Read Performance Considerations - Comparing the Use of Amazon DynamoDB and Apache HBase for NoSQL

Read Performance Considerations

With Amazon S3 storage mode enabled, Apache HBase region servers use MemStore to store data writes in-memory, and use write-ahead logs to store data writes in HDFS before the data is written to HBase StoreFiles in Amazon S3. Reading records directly from the StoreFile in Amazon S3 results in significantly higher latency and higher standard deviation than reading from HDFS.

Amazon S3 scales to support very high request rates. If your request rate grows steadily, Amazon S3 automatically partitions your buckets as needed to support higher request rates. However, the maximum request rates for Amazon S3 are lower than what can be achieved from the local cache. For more information about Amazon S3 performance, see Performance Optimization.

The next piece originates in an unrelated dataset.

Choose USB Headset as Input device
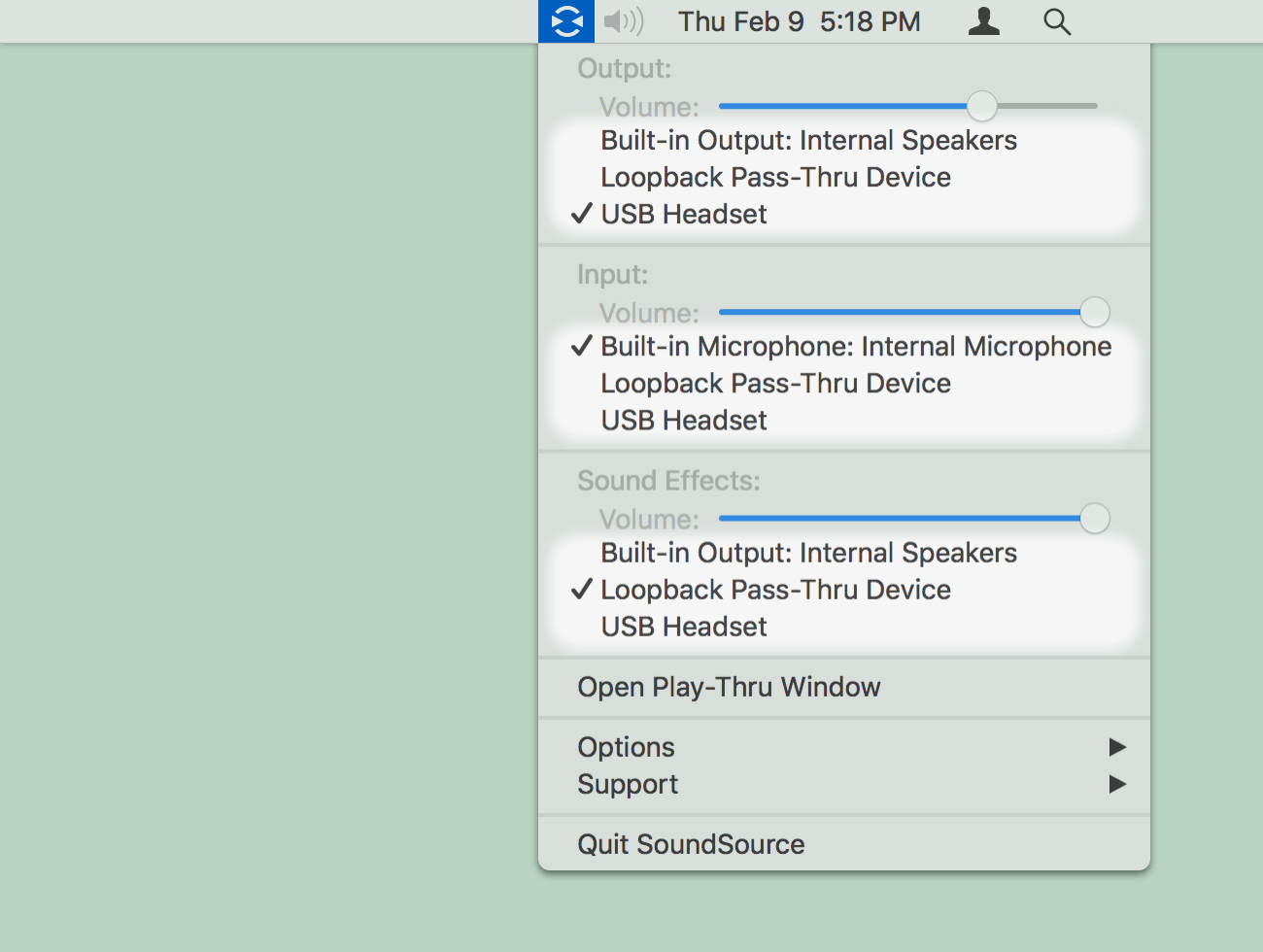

For read-heavy workloads caching data in-memory or on-disk caches in Amazon EC2 instance storage is recommended. Because Apache HBase region servers use BlockCache to store data reads in memory and BucketCache to store data reads on EC2 instance storage, you can choose an EC2 instance type with sufficient instance store.

In addition, you can add Amazon Elastic Block Store (Amazon EBS) storage to accommodate your required cache size. You can increase the BucketCache size on attached instance stores and EBS volumes using the hbase.bucketcache.size property.